> [Records supplied]:
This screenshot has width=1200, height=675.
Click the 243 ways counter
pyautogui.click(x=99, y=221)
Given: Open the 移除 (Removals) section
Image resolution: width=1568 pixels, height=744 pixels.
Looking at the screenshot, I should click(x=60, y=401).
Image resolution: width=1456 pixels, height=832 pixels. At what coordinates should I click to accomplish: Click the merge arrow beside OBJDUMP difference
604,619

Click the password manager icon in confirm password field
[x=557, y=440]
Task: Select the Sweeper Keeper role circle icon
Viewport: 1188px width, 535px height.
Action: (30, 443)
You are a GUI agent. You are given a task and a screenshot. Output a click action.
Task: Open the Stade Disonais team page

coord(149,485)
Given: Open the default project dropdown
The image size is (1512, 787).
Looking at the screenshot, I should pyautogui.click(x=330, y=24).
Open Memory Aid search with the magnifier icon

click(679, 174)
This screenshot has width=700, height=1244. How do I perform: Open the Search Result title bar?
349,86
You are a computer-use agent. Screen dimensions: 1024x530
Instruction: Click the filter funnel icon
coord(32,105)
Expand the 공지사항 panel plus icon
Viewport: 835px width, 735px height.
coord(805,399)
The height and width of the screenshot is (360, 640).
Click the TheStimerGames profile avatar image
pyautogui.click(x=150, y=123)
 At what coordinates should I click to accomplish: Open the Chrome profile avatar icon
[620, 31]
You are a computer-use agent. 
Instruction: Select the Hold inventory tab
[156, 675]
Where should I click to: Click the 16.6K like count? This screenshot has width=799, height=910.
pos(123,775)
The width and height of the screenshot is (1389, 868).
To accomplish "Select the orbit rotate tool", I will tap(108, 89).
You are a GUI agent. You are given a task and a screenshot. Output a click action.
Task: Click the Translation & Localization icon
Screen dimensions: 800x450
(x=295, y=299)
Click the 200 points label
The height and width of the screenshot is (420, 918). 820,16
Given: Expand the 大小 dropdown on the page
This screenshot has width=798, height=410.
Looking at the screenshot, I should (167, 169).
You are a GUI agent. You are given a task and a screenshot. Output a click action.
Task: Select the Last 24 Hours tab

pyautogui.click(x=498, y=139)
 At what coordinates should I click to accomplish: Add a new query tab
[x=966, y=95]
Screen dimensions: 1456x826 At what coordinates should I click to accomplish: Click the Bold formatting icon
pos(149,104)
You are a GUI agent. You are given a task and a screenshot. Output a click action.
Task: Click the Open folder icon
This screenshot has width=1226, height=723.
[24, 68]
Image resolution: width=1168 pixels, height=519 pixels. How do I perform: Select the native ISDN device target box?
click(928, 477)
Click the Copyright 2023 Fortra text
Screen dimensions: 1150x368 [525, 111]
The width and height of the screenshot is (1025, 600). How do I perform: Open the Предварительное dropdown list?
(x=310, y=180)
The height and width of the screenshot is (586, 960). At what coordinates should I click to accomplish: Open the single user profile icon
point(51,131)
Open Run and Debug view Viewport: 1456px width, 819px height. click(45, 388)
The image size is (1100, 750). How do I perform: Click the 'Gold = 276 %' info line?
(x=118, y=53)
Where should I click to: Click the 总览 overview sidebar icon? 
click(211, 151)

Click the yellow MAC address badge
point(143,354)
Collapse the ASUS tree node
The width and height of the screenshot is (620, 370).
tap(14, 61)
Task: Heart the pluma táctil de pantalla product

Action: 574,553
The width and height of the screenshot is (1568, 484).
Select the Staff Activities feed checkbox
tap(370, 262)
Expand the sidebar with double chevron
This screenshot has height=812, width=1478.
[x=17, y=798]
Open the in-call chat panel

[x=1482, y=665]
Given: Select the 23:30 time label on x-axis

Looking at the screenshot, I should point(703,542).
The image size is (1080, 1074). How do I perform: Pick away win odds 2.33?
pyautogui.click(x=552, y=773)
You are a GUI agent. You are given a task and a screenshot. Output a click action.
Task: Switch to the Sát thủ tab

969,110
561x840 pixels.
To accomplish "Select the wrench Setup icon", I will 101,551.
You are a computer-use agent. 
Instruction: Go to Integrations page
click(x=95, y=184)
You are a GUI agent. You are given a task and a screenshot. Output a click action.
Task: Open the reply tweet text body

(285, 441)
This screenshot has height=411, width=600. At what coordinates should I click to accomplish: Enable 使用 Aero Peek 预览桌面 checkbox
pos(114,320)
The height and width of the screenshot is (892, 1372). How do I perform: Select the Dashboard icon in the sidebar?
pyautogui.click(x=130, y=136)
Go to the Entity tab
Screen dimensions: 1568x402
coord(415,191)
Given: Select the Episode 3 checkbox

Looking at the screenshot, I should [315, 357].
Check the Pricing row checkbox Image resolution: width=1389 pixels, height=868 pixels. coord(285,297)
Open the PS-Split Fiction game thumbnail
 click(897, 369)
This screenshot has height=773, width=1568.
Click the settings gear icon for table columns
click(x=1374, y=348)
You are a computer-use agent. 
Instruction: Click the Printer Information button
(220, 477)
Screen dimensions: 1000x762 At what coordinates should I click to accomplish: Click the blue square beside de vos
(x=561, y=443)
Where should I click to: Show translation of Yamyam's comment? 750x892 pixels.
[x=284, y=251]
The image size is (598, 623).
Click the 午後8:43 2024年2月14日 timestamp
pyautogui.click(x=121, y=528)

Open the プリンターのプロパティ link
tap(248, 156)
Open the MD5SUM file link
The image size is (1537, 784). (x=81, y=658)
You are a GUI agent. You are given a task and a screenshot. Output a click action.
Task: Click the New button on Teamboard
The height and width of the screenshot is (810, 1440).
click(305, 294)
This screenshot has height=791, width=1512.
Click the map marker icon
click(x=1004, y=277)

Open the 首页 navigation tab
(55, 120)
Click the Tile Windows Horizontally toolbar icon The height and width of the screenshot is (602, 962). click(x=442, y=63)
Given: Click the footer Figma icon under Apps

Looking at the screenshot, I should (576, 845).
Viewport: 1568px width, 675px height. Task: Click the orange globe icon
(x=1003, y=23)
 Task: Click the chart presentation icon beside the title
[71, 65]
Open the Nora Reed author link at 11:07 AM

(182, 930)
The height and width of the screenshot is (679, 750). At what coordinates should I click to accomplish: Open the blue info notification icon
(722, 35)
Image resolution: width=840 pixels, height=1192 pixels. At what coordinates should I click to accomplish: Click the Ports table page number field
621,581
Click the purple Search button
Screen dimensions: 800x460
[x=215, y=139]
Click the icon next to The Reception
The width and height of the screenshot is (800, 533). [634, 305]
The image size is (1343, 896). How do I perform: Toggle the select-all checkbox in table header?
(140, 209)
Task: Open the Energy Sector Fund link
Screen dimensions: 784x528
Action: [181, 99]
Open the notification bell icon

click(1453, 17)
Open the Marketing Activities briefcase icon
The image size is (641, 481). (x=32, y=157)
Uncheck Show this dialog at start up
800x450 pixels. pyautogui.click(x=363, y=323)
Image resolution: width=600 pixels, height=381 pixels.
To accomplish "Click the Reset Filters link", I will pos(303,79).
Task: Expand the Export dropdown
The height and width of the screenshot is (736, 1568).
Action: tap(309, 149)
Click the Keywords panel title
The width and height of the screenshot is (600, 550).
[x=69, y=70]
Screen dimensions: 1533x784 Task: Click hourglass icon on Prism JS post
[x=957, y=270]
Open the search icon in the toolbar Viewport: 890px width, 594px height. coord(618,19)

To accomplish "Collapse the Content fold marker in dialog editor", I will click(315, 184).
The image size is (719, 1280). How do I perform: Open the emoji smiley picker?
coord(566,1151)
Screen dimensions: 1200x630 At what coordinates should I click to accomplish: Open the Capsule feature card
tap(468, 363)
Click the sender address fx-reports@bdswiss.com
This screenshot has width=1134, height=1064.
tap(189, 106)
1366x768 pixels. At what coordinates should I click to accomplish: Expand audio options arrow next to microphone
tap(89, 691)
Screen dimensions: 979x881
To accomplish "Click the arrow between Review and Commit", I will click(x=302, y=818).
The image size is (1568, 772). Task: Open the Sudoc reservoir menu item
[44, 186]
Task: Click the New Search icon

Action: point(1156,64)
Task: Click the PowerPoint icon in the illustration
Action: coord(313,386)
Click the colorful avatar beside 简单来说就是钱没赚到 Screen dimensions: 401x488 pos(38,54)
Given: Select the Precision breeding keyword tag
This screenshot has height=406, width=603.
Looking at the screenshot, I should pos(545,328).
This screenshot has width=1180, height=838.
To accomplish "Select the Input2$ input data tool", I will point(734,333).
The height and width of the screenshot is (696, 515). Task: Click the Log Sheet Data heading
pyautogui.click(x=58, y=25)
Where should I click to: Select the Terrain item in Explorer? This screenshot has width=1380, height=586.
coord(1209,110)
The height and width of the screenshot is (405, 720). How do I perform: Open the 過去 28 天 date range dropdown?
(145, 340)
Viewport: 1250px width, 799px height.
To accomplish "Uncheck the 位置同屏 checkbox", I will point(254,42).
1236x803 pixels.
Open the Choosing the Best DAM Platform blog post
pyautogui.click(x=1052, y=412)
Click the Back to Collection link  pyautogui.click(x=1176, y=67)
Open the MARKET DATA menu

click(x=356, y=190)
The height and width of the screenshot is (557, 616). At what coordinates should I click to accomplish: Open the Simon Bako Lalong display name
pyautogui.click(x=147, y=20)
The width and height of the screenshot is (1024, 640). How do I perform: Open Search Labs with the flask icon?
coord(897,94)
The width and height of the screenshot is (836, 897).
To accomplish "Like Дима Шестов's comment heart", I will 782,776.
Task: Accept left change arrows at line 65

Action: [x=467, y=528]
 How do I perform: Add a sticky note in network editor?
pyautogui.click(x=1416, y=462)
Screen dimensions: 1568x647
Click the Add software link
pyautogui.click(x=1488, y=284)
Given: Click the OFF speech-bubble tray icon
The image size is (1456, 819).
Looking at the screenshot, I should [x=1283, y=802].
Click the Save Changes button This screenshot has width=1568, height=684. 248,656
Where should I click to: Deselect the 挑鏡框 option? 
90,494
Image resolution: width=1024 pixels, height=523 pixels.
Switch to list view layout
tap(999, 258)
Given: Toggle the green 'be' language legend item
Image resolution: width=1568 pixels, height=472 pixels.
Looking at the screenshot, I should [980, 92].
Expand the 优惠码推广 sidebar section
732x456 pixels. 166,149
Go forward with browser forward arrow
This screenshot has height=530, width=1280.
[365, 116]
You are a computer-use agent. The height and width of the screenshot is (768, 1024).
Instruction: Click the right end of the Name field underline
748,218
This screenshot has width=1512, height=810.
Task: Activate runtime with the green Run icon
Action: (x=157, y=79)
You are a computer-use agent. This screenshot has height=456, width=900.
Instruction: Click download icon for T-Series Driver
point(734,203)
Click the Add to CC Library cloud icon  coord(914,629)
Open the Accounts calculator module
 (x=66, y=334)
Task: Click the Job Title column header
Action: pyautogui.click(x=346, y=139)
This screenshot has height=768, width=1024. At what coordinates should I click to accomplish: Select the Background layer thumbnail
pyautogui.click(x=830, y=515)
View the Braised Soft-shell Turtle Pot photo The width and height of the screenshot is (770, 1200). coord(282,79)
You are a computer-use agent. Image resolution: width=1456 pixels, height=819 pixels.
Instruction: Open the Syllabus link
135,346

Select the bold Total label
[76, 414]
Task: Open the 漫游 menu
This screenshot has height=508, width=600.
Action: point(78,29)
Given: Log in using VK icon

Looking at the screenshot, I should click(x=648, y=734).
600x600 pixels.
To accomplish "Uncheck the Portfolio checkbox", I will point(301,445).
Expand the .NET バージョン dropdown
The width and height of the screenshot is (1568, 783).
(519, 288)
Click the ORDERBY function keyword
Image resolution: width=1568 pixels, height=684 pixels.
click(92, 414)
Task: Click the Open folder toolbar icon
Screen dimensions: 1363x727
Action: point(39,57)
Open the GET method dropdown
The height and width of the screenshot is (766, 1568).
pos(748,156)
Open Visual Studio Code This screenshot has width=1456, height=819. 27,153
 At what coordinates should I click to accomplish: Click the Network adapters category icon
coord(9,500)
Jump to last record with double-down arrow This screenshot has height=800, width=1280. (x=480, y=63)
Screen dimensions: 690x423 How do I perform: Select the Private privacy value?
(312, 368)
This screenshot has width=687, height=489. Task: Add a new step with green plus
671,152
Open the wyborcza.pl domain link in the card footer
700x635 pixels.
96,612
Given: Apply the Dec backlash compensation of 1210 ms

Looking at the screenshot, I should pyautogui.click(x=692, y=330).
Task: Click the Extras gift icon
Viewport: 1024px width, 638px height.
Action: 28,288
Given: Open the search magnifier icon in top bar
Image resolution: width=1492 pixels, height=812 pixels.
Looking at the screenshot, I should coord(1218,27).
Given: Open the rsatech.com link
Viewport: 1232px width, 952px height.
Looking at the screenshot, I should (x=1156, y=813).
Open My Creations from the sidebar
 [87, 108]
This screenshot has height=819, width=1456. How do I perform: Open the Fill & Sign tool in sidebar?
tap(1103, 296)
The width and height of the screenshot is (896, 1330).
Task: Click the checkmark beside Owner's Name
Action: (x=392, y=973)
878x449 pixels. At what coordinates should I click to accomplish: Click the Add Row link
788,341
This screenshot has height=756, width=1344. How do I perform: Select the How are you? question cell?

> [Stated problem]:
Copy the records above again word for word, starting at the line that contains "Task: Click the Open folder toolbar icon" and ending at the line that contains "Open Visual Studio", both included.

> [Result below]:
Task: Click the Open folder toolbar icon
Screen dimensions: 1363x727
Action: point(39,57)
Open the GET method dropdown
The height and width of the screenshot is (766, 1568).
pos(748,156)
Open Visual Studio Code This screenshot has width=1456, height=819. 27,153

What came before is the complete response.